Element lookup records
= = =

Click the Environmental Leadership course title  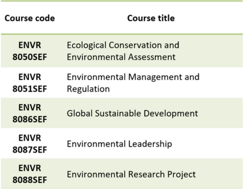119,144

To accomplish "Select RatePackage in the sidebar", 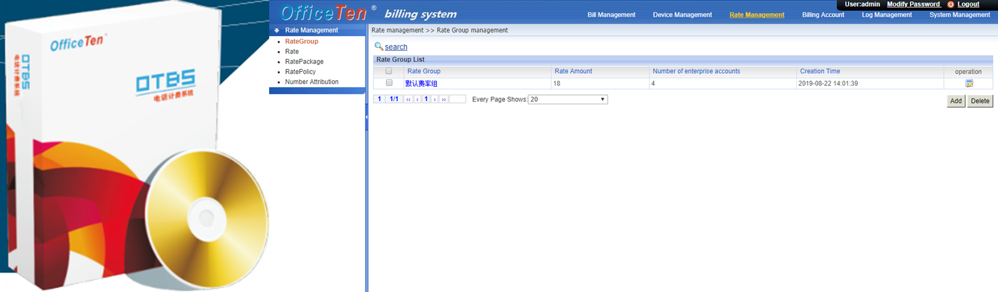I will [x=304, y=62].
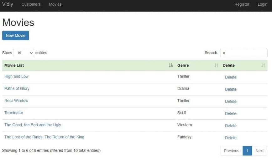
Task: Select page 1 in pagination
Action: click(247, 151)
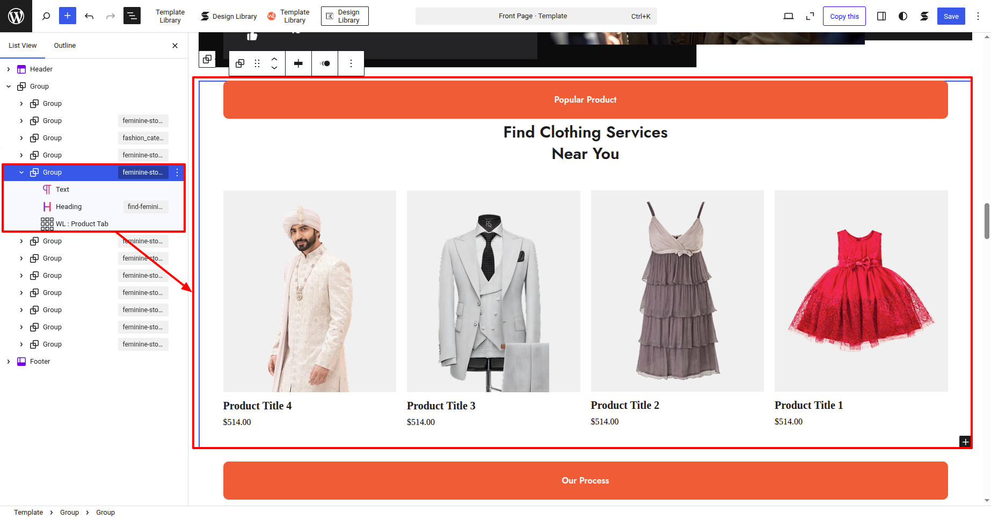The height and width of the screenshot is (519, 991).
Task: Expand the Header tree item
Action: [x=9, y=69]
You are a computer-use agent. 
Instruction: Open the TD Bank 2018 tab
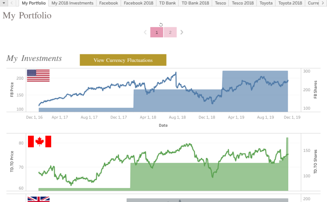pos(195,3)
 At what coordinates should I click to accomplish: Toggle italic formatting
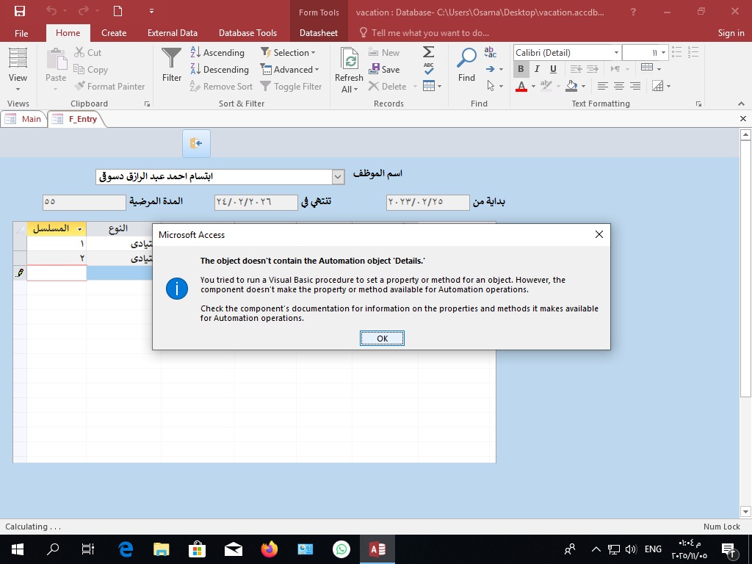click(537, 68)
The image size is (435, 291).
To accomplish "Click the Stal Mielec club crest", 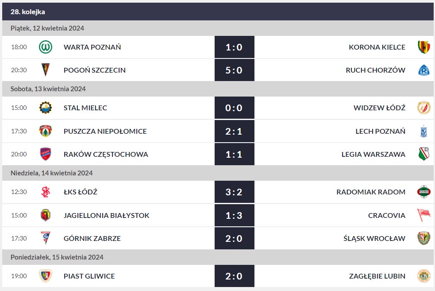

= = =

INSTRUCTION
Copy the lines from the one containing "At what coordinates" through the end of the records, inclusive, and leave the pictures out of your answer.

EXERCISE RESPONSE
 At what coordinates should I click to accomplish: Toggle italic formatting
click(537, 68)
The image size is (435, 291).
To accomplish "Click the Stal Mielec club crest", 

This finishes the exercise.